BenchMARL is a specialised library designed to ease MARL training. It provides a standardised interface that enables reproducibility and fair benchmarking across various MARL algorithms and environments.

Extra

BenchMARL is really well packaged, easily extensible and already embeds configs’ defaults.

BenchMARL’s backends:

TorchRL: provides a standardised interface for MARL algorithms and environments
Hydra: provides a flexible and modular configuration system
marl-eval: provides a standardised evaluation system

I encourage you to check out the BenchMARL documentation for more details.

# MARL Training

Basic Setup

Along with this blog post, I have prepared a repository with a basic setup of BenchMARL. Please refer to the README for installation instructions and details. You can also check some results on my wandb report.

Feedback

Feel free to open an issue if you have any questions, problems or remarks you want to share.
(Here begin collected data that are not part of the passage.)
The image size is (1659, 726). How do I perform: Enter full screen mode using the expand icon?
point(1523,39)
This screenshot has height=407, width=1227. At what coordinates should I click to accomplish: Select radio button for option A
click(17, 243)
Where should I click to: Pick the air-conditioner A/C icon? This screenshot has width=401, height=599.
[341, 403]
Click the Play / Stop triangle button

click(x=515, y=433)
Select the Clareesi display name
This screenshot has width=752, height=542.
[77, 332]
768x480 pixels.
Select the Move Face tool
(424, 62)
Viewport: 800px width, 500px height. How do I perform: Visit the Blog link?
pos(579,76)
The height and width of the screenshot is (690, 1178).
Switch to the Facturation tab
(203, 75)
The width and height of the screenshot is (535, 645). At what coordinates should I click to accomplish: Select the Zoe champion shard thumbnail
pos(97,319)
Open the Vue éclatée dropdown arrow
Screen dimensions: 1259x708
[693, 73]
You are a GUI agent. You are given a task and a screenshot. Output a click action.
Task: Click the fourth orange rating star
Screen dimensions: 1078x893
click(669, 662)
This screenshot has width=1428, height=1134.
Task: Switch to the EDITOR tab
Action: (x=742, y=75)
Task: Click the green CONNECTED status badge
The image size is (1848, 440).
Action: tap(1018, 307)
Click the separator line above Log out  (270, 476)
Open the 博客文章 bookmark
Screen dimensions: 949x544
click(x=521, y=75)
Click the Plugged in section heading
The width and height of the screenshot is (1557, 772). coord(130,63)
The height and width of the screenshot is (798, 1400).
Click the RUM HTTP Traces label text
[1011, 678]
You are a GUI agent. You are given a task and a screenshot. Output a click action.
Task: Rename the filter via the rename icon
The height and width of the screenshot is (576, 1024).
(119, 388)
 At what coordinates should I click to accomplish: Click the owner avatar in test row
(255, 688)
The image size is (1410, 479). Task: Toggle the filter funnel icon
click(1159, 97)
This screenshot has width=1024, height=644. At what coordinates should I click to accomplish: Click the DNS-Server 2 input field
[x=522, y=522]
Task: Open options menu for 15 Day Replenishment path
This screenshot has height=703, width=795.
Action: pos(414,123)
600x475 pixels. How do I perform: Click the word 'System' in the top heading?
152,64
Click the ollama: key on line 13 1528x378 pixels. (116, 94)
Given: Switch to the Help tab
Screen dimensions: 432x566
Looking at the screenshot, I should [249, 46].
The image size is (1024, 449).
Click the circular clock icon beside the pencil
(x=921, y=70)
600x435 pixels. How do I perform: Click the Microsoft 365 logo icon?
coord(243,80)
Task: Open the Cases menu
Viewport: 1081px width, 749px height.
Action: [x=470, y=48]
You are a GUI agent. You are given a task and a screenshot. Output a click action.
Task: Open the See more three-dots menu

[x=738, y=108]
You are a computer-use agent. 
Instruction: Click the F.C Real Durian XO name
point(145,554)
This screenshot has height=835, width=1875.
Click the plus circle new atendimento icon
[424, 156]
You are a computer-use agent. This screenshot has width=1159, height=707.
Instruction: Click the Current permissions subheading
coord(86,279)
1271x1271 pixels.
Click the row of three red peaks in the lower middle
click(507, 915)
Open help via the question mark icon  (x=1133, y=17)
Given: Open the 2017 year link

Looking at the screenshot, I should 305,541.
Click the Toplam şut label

The first thing you might want to do is train supported algorithms on a supported environment. Let’s say you want to compare MAPPO and IPPO on Multiwalker. Such a benchmark is made of 2 independent experiments, that you can test individually using the script experiments/run_local.py, inspired by the run.py script provided by BenchMARL.

IPPO & Multiwalker:
uv run -m scripts.experiments.run_local algorithm=ippo task=pettingzoo/multiwalker
MAPPO & Multiwalker:
uv run -m scripts.experiments.run_local algorithm=mappo task=pettingzoo/multiwalker

These scripts are based on Hydra’s configuration system, which allows you to easily modify the configuration of your experiment in a YAML file or through the command line. This is especially important when you want to run multiple experiments with different configurations, e.g. for hyperparameter search. Additionally, the defaults can be loaded directly from BenchMARL since the script’s config (exp:run_local.yaml) adds it to the Hydra search path.

Tweaking

You can easily tweak an algorithm by creating a new file in the algorithm config group and iterating on it manually or with a hyperparameter search. You can similarly tweak experiments and models.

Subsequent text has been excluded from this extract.